··· Stored data
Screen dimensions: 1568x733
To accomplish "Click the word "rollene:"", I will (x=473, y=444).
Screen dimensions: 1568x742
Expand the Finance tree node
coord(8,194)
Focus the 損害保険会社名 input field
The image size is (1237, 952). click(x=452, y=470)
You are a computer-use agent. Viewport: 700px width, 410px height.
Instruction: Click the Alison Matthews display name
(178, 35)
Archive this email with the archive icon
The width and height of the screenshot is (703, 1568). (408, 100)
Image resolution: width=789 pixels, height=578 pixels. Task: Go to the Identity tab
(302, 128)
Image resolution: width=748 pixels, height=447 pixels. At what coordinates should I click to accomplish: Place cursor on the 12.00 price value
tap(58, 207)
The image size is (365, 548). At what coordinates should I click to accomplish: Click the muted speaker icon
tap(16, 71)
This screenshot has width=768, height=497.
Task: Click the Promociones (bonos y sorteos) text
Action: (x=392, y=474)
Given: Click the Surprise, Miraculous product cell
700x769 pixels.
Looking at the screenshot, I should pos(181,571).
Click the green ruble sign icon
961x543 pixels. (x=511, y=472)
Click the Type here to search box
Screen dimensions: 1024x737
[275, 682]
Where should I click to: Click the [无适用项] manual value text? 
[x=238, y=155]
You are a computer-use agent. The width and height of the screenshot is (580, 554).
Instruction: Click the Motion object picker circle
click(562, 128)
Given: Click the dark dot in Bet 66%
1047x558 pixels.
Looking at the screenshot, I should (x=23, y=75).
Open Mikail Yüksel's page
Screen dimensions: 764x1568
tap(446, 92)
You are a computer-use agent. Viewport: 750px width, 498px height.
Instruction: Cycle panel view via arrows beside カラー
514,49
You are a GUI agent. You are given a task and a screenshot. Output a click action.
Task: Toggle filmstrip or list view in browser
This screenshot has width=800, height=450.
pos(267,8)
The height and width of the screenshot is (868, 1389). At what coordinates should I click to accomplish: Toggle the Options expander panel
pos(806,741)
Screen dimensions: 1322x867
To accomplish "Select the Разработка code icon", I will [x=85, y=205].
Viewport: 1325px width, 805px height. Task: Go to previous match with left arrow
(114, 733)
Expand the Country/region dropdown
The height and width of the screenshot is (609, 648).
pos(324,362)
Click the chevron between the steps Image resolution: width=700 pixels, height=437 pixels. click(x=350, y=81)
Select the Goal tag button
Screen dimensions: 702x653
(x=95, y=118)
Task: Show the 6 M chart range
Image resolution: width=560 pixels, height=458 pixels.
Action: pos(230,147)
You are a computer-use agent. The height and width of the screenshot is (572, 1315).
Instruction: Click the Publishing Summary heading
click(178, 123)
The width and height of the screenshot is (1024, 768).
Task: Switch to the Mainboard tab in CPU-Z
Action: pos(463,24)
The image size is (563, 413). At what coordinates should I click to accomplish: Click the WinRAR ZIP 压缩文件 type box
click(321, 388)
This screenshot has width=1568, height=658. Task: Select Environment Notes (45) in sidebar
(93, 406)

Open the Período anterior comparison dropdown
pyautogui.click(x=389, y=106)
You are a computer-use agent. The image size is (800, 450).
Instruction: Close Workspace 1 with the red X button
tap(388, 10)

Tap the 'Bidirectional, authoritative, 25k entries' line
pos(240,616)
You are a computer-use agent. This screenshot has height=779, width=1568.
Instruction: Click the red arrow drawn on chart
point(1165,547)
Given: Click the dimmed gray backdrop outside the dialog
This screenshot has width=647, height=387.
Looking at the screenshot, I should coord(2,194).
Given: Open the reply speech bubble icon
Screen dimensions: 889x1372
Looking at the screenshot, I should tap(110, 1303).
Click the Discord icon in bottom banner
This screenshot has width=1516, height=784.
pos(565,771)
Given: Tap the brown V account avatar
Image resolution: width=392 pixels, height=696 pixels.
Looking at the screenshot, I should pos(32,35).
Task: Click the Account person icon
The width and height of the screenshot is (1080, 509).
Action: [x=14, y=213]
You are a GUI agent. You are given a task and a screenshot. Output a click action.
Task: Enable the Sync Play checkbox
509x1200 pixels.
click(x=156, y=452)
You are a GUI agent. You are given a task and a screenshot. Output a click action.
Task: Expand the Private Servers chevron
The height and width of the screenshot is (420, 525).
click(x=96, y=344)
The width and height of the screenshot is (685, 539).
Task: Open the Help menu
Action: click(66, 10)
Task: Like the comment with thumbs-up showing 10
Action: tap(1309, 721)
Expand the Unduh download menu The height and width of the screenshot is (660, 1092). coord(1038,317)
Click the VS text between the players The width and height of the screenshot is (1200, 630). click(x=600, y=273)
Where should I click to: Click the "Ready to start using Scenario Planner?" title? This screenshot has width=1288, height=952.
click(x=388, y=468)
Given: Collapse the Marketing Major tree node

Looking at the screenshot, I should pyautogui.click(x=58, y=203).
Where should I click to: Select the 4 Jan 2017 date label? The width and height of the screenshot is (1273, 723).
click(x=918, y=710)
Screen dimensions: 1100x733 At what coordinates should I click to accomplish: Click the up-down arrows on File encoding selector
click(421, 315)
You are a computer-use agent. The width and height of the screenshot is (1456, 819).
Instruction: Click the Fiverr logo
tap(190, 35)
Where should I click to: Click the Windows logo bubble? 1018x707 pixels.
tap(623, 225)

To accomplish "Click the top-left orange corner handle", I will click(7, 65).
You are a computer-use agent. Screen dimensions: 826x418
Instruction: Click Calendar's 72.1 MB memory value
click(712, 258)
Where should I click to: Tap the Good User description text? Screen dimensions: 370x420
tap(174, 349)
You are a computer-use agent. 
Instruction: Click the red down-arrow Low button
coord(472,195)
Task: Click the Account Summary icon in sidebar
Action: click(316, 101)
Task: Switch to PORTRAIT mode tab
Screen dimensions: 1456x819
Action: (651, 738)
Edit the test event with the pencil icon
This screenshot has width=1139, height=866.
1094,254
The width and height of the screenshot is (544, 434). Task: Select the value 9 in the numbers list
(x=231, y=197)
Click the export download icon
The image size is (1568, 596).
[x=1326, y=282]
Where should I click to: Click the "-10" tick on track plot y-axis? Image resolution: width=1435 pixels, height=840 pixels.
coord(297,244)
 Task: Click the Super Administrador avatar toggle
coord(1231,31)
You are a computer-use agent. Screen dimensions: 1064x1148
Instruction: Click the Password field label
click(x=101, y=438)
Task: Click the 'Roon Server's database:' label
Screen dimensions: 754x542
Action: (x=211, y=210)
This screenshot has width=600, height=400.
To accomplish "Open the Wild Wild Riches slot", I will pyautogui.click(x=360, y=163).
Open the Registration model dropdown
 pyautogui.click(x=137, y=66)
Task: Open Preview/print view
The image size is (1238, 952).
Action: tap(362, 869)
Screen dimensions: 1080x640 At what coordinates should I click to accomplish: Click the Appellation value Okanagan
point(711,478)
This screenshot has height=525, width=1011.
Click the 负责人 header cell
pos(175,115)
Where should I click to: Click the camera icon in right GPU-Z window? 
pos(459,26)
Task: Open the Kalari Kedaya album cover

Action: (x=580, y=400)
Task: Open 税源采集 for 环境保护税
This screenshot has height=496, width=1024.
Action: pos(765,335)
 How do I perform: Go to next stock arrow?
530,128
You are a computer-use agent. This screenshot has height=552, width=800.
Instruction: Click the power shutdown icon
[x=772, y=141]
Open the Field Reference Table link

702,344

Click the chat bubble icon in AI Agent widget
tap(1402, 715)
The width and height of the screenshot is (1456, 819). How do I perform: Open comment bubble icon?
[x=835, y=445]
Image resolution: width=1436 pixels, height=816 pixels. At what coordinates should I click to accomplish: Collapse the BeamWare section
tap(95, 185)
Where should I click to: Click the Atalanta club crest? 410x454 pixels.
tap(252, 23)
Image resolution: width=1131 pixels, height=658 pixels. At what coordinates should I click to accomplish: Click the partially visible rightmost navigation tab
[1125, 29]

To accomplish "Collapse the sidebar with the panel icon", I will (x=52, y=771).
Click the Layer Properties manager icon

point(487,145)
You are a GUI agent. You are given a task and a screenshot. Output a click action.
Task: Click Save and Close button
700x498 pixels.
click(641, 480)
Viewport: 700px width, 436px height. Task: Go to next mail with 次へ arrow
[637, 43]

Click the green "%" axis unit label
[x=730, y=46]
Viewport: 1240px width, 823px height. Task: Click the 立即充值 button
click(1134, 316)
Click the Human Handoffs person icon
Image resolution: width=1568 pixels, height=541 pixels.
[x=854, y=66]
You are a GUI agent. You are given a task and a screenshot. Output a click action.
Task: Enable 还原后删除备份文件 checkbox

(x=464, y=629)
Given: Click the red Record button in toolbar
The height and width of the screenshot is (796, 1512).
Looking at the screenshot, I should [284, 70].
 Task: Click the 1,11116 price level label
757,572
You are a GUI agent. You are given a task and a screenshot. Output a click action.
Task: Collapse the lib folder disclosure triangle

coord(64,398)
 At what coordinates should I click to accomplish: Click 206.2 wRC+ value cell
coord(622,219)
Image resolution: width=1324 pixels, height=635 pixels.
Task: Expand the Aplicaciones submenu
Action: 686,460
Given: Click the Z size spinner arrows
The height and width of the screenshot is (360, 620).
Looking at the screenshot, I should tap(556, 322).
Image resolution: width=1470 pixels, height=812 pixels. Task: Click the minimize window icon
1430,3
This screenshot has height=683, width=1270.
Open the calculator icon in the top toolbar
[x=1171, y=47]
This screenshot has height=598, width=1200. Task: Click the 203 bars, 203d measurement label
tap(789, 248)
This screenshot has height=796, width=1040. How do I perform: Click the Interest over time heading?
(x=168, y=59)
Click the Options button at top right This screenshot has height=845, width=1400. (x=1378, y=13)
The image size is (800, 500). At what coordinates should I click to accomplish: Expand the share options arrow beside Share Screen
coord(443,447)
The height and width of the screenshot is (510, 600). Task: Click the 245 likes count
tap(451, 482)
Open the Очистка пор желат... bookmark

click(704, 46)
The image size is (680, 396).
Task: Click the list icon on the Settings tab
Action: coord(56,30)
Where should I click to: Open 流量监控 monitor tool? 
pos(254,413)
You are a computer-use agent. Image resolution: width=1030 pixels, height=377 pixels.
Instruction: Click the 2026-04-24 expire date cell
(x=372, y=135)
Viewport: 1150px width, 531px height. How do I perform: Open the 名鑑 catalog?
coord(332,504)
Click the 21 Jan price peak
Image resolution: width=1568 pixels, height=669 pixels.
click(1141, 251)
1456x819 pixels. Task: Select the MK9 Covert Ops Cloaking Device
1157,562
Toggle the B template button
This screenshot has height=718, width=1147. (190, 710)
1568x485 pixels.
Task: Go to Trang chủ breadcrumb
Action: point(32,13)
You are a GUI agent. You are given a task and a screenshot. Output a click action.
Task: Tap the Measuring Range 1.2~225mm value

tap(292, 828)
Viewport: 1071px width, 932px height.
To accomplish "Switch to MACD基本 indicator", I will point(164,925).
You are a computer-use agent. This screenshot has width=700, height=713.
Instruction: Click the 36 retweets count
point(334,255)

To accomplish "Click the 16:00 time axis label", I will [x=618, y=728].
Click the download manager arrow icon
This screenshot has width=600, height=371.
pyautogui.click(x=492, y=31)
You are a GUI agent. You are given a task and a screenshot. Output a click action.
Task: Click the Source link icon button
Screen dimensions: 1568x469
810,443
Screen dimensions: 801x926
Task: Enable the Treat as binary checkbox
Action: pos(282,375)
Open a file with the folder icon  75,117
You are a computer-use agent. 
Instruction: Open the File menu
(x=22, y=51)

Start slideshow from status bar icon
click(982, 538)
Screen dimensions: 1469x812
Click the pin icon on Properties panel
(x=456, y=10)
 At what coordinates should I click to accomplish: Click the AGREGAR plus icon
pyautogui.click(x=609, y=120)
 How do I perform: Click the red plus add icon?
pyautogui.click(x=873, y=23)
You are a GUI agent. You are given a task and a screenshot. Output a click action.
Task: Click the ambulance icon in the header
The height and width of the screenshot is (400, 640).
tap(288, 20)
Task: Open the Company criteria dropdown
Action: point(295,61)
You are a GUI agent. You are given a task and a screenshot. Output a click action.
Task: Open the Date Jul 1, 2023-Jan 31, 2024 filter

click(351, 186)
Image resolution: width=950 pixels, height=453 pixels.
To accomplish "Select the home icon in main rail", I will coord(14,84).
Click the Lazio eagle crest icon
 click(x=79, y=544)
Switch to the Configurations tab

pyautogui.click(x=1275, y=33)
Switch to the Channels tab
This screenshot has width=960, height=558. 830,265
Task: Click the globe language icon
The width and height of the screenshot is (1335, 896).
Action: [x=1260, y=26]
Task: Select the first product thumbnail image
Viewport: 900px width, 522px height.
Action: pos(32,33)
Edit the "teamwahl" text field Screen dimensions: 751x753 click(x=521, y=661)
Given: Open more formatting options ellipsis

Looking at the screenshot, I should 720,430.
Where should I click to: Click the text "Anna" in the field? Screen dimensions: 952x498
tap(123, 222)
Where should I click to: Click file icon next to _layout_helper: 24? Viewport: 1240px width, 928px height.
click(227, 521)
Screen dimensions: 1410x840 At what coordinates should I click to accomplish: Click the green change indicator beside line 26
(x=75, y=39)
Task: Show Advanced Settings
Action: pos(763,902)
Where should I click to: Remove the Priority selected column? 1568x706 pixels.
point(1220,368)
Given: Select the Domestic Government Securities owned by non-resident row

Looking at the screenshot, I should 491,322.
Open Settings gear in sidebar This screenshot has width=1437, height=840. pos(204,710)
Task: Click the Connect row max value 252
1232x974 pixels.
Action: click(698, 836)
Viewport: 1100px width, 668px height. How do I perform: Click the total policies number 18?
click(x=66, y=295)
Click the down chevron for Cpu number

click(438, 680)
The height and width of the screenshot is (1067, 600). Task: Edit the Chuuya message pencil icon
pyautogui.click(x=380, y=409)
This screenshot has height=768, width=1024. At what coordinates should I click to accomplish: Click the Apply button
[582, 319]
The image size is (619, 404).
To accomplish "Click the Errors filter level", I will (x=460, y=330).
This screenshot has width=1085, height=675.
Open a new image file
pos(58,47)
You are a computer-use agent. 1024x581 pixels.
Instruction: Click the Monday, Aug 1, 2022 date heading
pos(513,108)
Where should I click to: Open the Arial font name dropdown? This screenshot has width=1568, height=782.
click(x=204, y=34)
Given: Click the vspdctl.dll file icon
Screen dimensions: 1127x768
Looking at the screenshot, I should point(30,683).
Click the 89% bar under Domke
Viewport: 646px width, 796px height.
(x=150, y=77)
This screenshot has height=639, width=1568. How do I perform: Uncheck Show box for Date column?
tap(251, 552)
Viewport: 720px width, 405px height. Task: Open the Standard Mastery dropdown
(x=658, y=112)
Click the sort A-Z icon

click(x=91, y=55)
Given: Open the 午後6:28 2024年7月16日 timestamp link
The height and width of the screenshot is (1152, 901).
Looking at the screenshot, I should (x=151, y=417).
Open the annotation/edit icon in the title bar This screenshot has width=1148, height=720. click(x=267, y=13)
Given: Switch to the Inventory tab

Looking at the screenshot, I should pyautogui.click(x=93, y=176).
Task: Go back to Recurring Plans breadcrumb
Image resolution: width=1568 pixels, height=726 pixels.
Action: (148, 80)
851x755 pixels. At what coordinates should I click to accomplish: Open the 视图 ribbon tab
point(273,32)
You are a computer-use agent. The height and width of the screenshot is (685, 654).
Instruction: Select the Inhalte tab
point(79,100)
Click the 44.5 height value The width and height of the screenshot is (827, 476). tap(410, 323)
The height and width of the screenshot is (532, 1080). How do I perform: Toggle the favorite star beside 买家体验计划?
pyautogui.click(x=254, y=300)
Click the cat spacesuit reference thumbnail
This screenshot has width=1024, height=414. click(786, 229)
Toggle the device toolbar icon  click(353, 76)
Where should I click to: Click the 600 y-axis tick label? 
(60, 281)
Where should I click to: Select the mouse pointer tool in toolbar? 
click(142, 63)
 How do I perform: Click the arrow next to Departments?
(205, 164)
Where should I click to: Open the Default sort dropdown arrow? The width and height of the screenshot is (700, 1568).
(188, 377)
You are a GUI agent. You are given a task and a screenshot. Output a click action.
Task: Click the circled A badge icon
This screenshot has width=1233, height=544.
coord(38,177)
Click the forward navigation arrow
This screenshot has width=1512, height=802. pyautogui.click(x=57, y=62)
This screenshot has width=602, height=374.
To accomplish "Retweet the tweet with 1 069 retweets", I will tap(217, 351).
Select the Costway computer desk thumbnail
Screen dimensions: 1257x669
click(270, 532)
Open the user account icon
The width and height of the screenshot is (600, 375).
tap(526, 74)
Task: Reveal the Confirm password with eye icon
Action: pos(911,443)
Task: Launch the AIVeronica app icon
······
## [Task prompt]
Reproduce word for word the material above, starting with the line that has "This screenshot has width=800, height=450." and stopping after the line that has "is (572, 1315).".

## [Solution to the problem]
This screenshot has width=800, height=450.
pos(267,8)
The height and width of the screenshot is (868, 1389). At what coordinates should I click to accomplish: Toggle the Options expander panel
pos(806,741)
Screen dimensions: 1322x867
To accomplish "Select the Разработка code icon", I will [x=85, y=205].
Viewport: 1325px width, 805px height. Task: Go to previous match with left arrow
(114, 733)
Expand the Country/region dropdown
The height and width of the screenshot is (609, 648).
pos(324,362)
Click the chevron between the steps Image resolution: width=700 pixels, height=437 pixels. click(x=350, y=81)
Select the Goal tag button
Screen dimensions: 702x653
(x=95, y=118)
Task: Show the 6 M chart range
Image resolution: width=560 pixels, height=458 pixels.
Action: pos(230,147)
You are a computer-use agent. The height and width of the screenshot is (572, 1315).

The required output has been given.